I was spending my last week of summer with my cousin, away from home. I gave no concern towards calling my father and checking to see if he was ok. Then out of no where he came to visit.
I greeted him as usual, “Hey daddy,” possibly the last words I’d ever say to him, and hurried to the basement to watch a movie.
During the course of the movie I heard my father’s hearty laughter echo through the wooden floor boards. Moments after, the laughter ceased, causing an eerie coldness throughout the house. Suddenly, my cousin’s screams flooded every crevice of the house with a sharp tension. And all of a sudden everything within me halted. My thoughts centered on my daddy as I leapt up the steps, two at a time, and dashed toward the living room.
My father was having a seizure. I paused in doorway as everything moved in slow motion. I watched as my cousin frantically fumbled with the telephone and as my dad violently thrashed upon the chair. The only thing I could think was, not now. As If I was out of body, I watched my self tear the phone away from my cousin’s hand and dial 911, all the while holding my daddy and calling his name.
After about a minute my father’s deep brown eyes rolled back to a fixed gaze upon me, as he uttered “what…what…” He was completely oblivious to what had happen and said that he only knew that his baby was calling him. I sighed with relief. My daddy was still with me.
As I sat in the hospital and watched my father lay silently on the bed I thought of all the things I took for granted, primarily him. My father truly is everything to me and without him I would have nothing. And only after a near death experience was it that I realized this.

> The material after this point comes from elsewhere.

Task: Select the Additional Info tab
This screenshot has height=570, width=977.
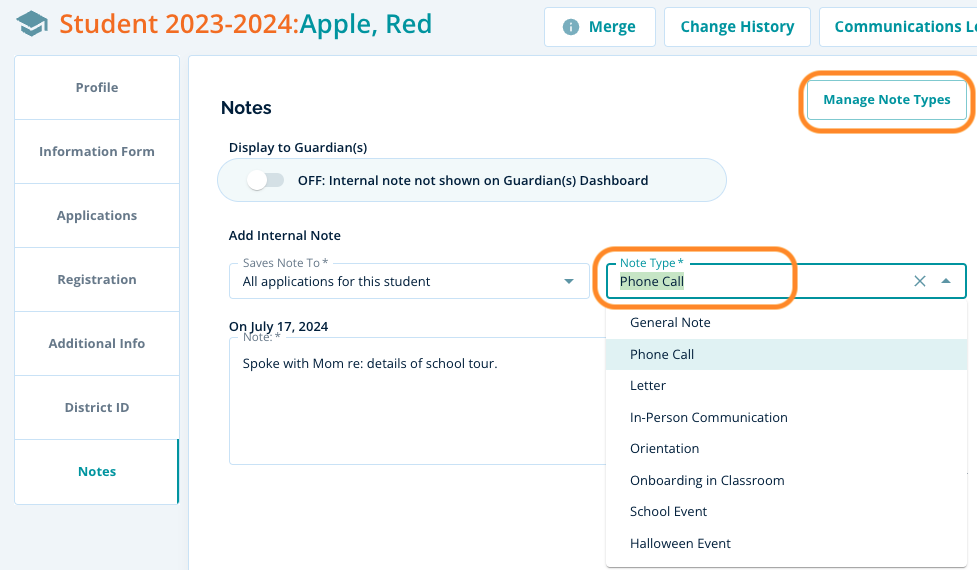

With every passing moment you think of how your life could be better and things which could make it better. Often times you disregard what you already have. Because of this experience I am a kinder, more caring, and grateful person. I realize that I am fortunate to have a father who cares so immensely for me and I now cherish each moment I have him. I believe that we as a society need to cherish the things and relationships we have, or risk losing them.